§ Record set
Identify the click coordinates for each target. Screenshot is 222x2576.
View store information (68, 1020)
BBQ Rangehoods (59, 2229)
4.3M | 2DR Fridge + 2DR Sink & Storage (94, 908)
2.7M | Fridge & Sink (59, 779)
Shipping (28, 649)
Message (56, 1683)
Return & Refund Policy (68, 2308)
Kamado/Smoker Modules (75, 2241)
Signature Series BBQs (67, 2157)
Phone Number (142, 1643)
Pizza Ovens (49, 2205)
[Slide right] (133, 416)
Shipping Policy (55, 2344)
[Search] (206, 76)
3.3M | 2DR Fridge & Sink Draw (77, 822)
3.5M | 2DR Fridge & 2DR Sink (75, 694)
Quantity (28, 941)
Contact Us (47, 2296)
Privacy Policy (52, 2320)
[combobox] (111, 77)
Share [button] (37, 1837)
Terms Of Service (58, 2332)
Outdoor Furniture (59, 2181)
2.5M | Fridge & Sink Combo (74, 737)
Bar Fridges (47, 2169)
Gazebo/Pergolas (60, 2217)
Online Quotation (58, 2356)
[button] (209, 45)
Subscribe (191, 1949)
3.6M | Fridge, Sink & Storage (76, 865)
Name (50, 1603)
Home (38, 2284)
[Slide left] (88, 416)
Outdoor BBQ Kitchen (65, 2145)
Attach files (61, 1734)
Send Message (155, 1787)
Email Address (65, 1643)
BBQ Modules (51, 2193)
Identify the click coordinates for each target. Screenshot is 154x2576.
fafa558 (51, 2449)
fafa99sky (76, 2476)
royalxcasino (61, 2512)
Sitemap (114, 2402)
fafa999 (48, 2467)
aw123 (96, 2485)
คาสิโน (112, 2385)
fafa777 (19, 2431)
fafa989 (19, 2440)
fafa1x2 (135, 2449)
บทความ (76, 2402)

§ Exercise goal
Reproduce every line of the data so that nothing differs from the original.

§ Exercise output
Identify the click coordinates for each target. Screenshot is 222x2576.
View store information (68, 1020)
BBQ Rangehoods (59, 2229)
4.3M | 2DR Fridge + 2DR Sink & Storage (94, 908)
2.7M | Fridge & Sink (59, 779)
Shipping (28, 649)
Message (56, 1683)
Return & Refund Policy (68, 2308)
Kamado/Smoker Modules (75, 2241)
Signature Series BBQs (67, 2157)
Phone Number (142, 1643)
Pizza Ovens (49, 2205)
[Slide right] (133, 416)
Shipping Policy (55, 2344)
[Search] (206, 76)
3.3M | 2DR Fridge & Sink Draw (77, 822)
3.5M | 2DR Fridge & 2DR Sink (75, 694)
Quantity (28, 941)
Contact Us (47, 2296)
Privacy Policy (52, 2320)
[combobox] (111, 77)
Share [button] (37, 1837)
Terms Of Service (58, 2332)
Outdoor Furniture (59, 2181)
2.5M | Fridge & Sink Combo (74, 737)
Bar Fridges (47, 2169)
Gazebo/Pergolas (60, 2217)
Online Quotation (58, 2356)
[button] (209, 45)
Subscribe (191, 1949)
3.6M | Fridge, Sink & Storage (76, 865)
Name (50, 1603)
Home (38, 2284)
[Slide left] (88, 416)
Outdoor BBQ Kitchen (65, 2145)
Attach files (61, 1734)
Send Message (155, 1787)
Email Address (65, 1643)
BBQ Modules (51, 2193)
Identify the click coordinates for each target. Screenshot is 154x2576.
fafa558 (51, 2449)
fafa99sky (76, 2476)
royalxcasino (61, 2512)
Sitemap (114, 2402)
fafa999 (48, 2467)
aw123 (96, 2485)
คาสิโน (112, 2385)
fafa777 (19, 2431)
fafa989 (19, 2440)
fafa1x2 (135, 2449)
บทความ (76, 2402)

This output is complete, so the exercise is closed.